KETENTUAN TUGAS:
Jawablah pertanyaan berikut sesuai teks tentang pendidikan tinggi.
(a) Industri pendidikan tinggi dibalut dengan mitos apa?
(b) Dalam model manajerial baru, siapa yang dijadikan manajer?
(c) Apa nama manajemen yang diterapkan para manajer itu?

── TEKS YANG DIBERIKAN

Sepertinya lulusan yang berkualitas, dalam jumlah besar, memang tidak dibutuhkan di pasar tenaga kerja. Mereka hanya perlu punya gelar sarjana untuk memenuhi syarat sebagai buruh “terdidik”. Keharusan ada tenaga kerja yang sarjana, yang “terdidik”, ini juga dibutuhkan agar industri pendidikan tinggi berjalan.

Industri pendidikan tinggi ini dibalut dengan mitos keinternasionalan dan keprofesionalan. Rumusan penyelenggaraan pendidikan tinggi yang benar, yang datang dari luar, yang sebenarnya bertujuan memastikan kita bisa membayar utang kepada negara-negara donor dan menjadikannya komoditas, celakanya justru kita anggap sebagai cara menaikkan derajat kita sebagai bagian dari warga dunia.

Pendidikan tinggi akhirnya justru mengasingkan dirinya sendiri dari masalah-masalah nyata di sekitarnya. Perguruan tinggi sibuk menjadi lembaga pendidikan tinggi yang internasional dan profesional. Mereka menerapkan model manajerial baru dengan menjadikan para petinggi perguruan tinggi sebagai manajer.

Model manajerial baru ini membuat hubungan para manajer dengan civitas academica yang lain tidak lagi bersifat kolegial. Para manajer, untuk memastikan lembaga yang dikelola berjalan dengan baik, tidak boleh percaya dengan bawahan. Mereka menerapkan distrust management, manajemen yang berdasar pada ketidakpercayaan.

Mereka harus menganggap para bawahan tidak bisa bekerja dengan baik, harus terus diawasi, dikontrol. Itulah makanya banyak sekali tugas administrasi, laporan-laporan kerja, yang harus dikerjakan dosen dan tenaga pendidikan.

────
── DATA MENTAH

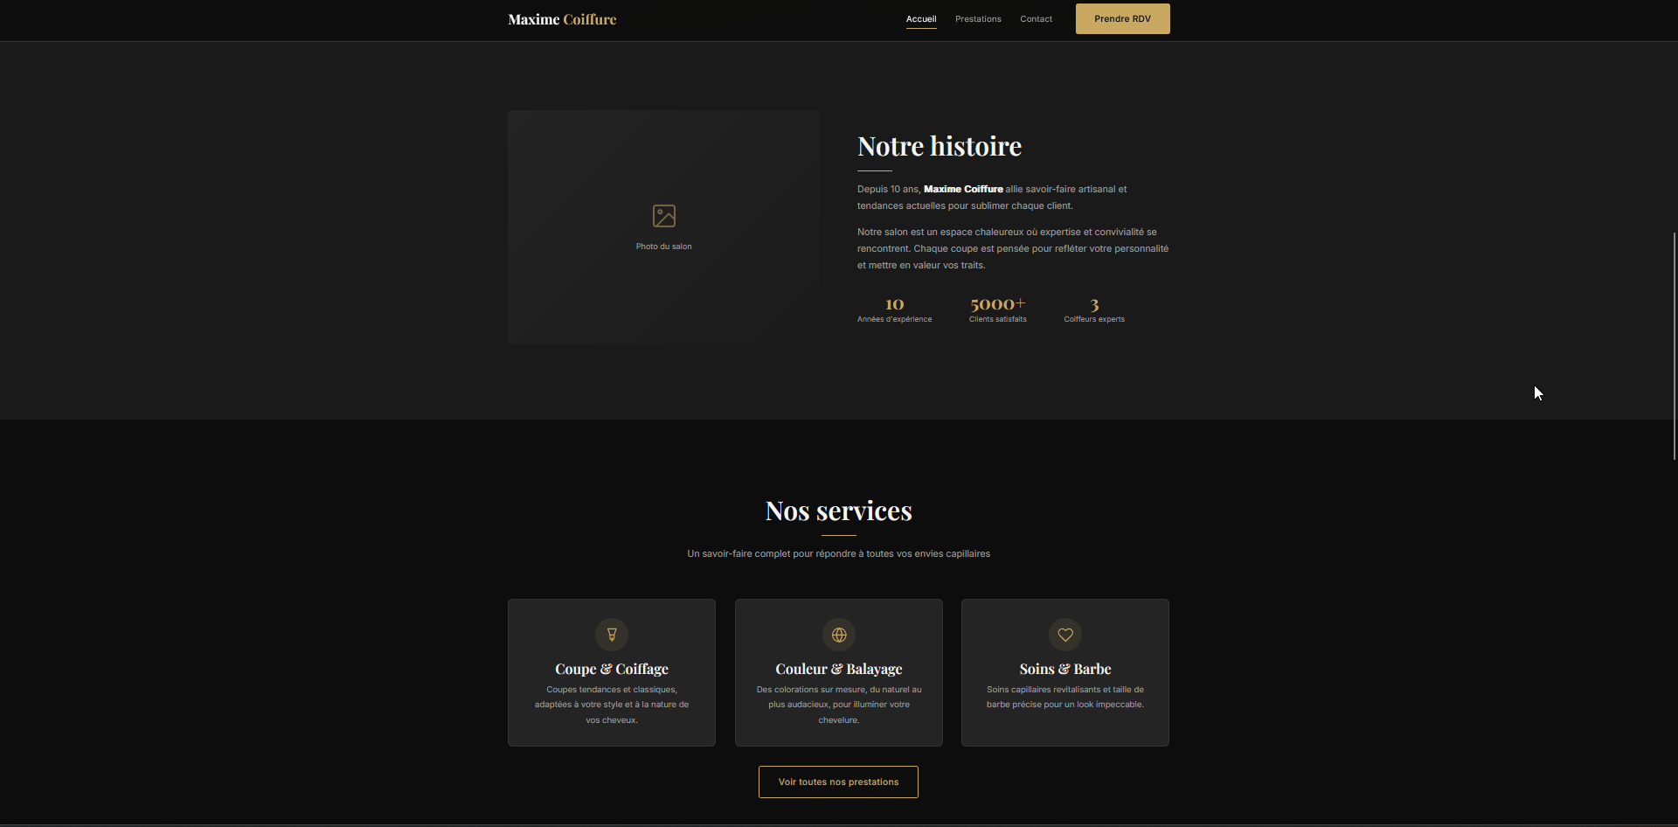
Task: Click the globe icon for Couleur & Balayage
Action: (839, 635)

────

HASIL TUGAS:
(a) Mitos keinternasionalan dan keprofesionalan.
(b) Para petinggi perguruan tinggi.
(c) Distrust management, yaitu manajemen yang berdasar pada ketidakpercayaan.